Published 09/22/2022, 02:12 PM

It appears Japan is saying ‘enough is enough’ with currency weakness, as the Ministry of Finance delivers the first currency intervention since 1998. Japan’s Top FX Diplomat Kanda confirmed the unilateral intervention in the FX market, triggering a massive 2% rally for the yen. ​

The US Treasury said they understood why the BOJ intervened in the FX market and a Treasury Official confirmed that the US did not participate in the action. ​It will be an uphill battle for this intervention to work as the BOJ is still in easing mode. ​

FX traders will wait to see how much sales were needed for this bold action; once the market adjusted some positioning, this move is expected to be faded. ​

BOE

The British pound did not break despite a meager half-point rate increase. ​ The BOE is falling behind in the race to fight inflation and that is mainly because the economy is showing signs of contracting. The vote was three for a 75bp rate hike, five for a half-point increase, and one vote for a ¼ point raise. The door is still open for forceful rate hikes if inflation proves to be more persistent.

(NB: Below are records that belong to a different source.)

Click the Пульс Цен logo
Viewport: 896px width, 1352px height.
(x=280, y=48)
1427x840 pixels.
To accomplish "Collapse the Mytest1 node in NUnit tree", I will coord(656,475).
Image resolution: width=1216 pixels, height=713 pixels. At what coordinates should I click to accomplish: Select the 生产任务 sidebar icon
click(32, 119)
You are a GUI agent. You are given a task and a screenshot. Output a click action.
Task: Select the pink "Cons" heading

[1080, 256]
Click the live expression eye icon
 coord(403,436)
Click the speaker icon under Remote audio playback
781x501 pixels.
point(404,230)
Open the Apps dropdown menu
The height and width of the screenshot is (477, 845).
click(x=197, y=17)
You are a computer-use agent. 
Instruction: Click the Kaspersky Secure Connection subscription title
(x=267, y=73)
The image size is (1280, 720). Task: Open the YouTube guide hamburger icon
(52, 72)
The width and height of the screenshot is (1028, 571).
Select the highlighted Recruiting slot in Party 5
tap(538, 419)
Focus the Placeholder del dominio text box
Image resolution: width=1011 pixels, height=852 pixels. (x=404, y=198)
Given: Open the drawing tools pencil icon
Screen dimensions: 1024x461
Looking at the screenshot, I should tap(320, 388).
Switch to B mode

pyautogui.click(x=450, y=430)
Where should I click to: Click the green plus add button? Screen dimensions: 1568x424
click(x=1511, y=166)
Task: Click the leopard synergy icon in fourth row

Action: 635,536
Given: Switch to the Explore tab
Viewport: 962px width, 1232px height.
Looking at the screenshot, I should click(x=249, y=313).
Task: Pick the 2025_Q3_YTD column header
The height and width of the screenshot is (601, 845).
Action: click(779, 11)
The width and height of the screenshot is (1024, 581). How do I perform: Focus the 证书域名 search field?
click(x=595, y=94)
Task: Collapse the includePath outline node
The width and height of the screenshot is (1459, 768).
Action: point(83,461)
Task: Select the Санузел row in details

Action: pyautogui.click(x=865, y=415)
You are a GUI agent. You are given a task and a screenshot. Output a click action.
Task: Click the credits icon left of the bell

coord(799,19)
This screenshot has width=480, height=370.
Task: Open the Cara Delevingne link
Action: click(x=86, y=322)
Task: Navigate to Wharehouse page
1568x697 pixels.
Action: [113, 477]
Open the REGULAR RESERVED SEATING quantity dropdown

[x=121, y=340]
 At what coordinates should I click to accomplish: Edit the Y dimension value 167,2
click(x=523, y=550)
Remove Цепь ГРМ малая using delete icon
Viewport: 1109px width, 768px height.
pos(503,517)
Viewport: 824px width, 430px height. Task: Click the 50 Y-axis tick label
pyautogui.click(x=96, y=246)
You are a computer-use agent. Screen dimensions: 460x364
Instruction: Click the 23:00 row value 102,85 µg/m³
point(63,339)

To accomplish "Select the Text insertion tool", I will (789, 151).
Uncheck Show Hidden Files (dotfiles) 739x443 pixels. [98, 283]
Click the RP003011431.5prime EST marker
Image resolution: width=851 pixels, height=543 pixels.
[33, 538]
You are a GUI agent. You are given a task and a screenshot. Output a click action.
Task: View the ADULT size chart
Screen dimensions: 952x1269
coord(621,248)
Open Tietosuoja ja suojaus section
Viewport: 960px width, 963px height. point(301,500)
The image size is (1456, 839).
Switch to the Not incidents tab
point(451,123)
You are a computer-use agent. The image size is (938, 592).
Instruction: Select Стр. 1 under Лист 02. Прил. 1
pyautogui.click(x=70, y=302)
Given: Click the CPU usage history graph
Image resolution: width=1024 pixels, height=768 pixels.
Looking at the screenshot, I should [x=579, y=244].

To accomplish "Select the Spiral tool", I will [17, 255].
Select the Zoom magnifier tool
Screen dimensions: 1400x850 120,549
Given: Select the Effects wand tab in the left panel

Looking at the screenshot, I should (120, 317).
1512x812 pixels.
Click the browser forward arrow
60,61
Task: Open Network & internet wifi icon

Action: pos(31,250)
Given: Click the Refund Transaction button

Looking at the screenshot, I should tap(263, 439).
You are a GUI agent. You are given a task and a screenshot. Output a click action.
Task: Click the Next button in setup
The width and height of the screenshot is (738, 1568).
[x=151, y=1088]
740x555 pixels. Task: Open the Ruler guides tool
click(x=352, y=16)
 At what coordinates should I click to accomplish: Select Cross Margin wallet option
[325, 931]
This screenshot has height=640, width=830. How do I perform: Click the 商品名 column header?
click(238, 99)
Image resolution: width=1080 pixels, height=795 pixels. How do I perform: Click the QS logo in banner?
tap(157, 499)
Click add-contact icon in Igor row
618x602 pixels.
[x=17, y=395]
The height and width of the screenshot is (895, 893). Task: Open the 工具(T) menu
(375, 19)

The pound is already near the lowest levels seen in 37 years and that is making this next wave of weakness harder to come by. ​ ​ ​ ​ ​ ​

SNB

The Swiss franc plunged after the SNB ended negative interest rates but failed to satisfy market expectations. The SNB raised its key policy rate by 75bp, to 0.50%. SNB’s Jordan noted they are willing to be in the FX market if needed.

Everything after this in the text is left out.